In my 20s, I moved around a lot, too, and I always declared that I wanted to be more “Buddhist” in my relationship to my possessions (yes, I realize that’s an oversimplification of an entire body of belief, but maybe you’ll get what I mean). Every time I had to pack up my car for another move, I dreamed of being able to toss it all into one box and hitting the road. Every move has involved a big purge. I’ll never be a hoarder. I have no sentimental attachment to things like ticket stubs or clothing items, and I never buy souvenirs on vacation. But still, the stack of boxes only grows.

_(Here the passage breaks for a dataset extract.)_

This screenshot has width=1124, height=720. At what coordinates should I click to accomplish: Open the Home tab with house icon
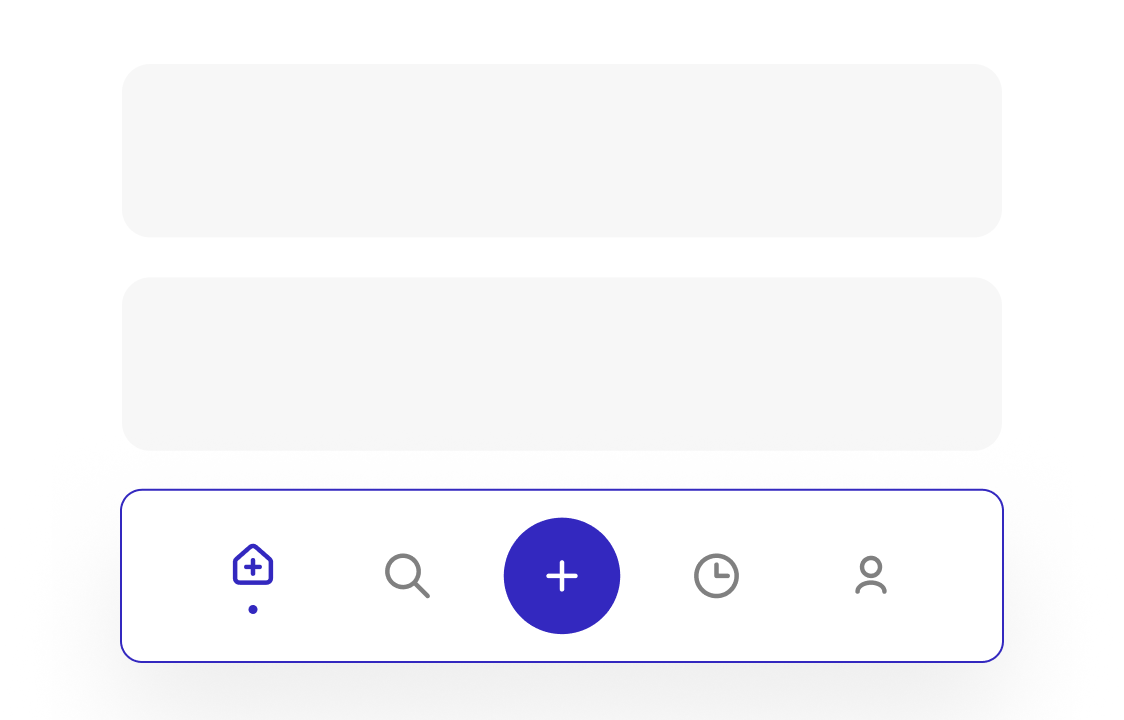pyautogui.click(x=253, y=566)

Now in my mid-30s, I choose to be more honest with myself about the parts of my personality that I don’t think will change. If I were really the kind of person who could live out of one box, I would have been that girl, but I never was. So, I’m done beating myself up about who I am. Partner-in-Crime actually is the kind of person who could live out of one box. He has the detachment down. So, we talk about our stuff sometimes, and the best way I can verbalize my feeling is that I don’t want “stuff” for the sake of having stuff. I’m not into flashy or expensive things or name brands. What I do want is to have “the right” stuff, that is to say the stuff that makes me feel a little bit more at ease or comfortable. For instance, last Christmas, I was aching for the Bellini thermo cooker. I wasn’t bothered about having the $2000 Thermomix on which it is modeled, but I knew that this thing would bring me a lot of joy in the kitchen. And, has it ever. Hardly a day goes by that I don’t use it multiple times. This is a “stuff” that makes me happy.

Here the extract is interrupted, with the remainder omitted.